O exemplo que sempre gosto de repetir é minha experiência pessoal no restaurante por quilo: no “Buffet”, lado a lado, tenho bife e o filé de frango. Meu coração manda pegar o bife, mas, no final das contas, o cérebro prevalece e escolho o filé de frango. A razão me fez lembrar que, apesar de mais sem graça, o peito de frango deve estar muito parecido com o que comi em ocasiões anteriores. Há bem menos chance de que ele esteja duro ou com outra característica sensorial indesejável.
O que cada produtor precisa entender é que isso não é um exemplo isolado, mas uma realidade cuja escala afeta significativamente a demanda do seu produto e, consequentemente, o seu valor de mercado.
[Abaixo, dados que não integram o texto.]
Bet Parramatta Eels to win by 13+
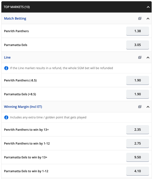This screenshot has height=179, width=153. click(137, 157)
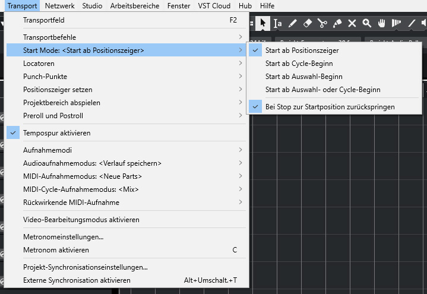Select the Zoom magnifier tool

pos(367,23)
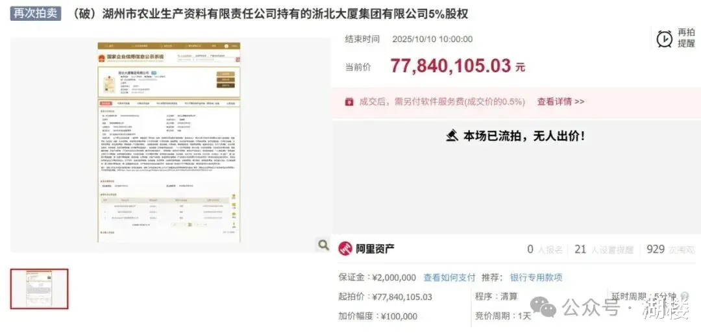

A produção verdadeiramente eficiente, portanto, é aquela em que temos atendido também as condições mínimas para garantir a qualidade do produto.
Depois de ver aplicação de esterco na lavoura com uso de GPS, mais dados impressionantes de produção com integração lavoura-pecuária-floresta, a qualidade dos ingredientes sendo avaliada em tempo real em confinamento, sinto-me cometendo uma injustiça em abordar somente esses dois aspectos nesta oportunidade para esses dois importantes eventos. Espero, nos próximos meses, reparar essa falha.
Embrapa Gado de Corte – 40 anos: Dedico esse texto à instituição que tem permitido realizar-me profissionalmente e que no próximo dia 28 de Abril celebrará seus primeiros 40 anos. É comum as pessoas serem particularizadas pelo local onde trabalham. Nesse caso, há mais de 15 anos sou o “Sergio da Embrapa”. O diferencial aqui é que o “da Embrapa”. Sou, então, “o Sergio que trabalha na empresa que tanto ajuda o Brasil a ser uma potência agrícola”, maneira pela qual por tanta gente somos reconhecidos. Como sinto esse reconhecimento desde o meu primeiro dia no trabalho, tenho consciência que foi uma herança bendita daqueles que, antes de mim, construíram-na. Sendo otimista e considerando que esteja na minha meia-vida embrapiana, tenho a imodesta ambição de ajudar a deixar, até o final da outra metade, a mesma herança para meus futuros colegas, de forma que o orgulho continue sendo o mais forte traço de união entre os embrapianos. Que esse forte sentimento que nos confere alma, leve o corpo sempre à frente para atender, cada vez mais e melhor, aos anseios de quem nos patrocina, o povo brasileiro.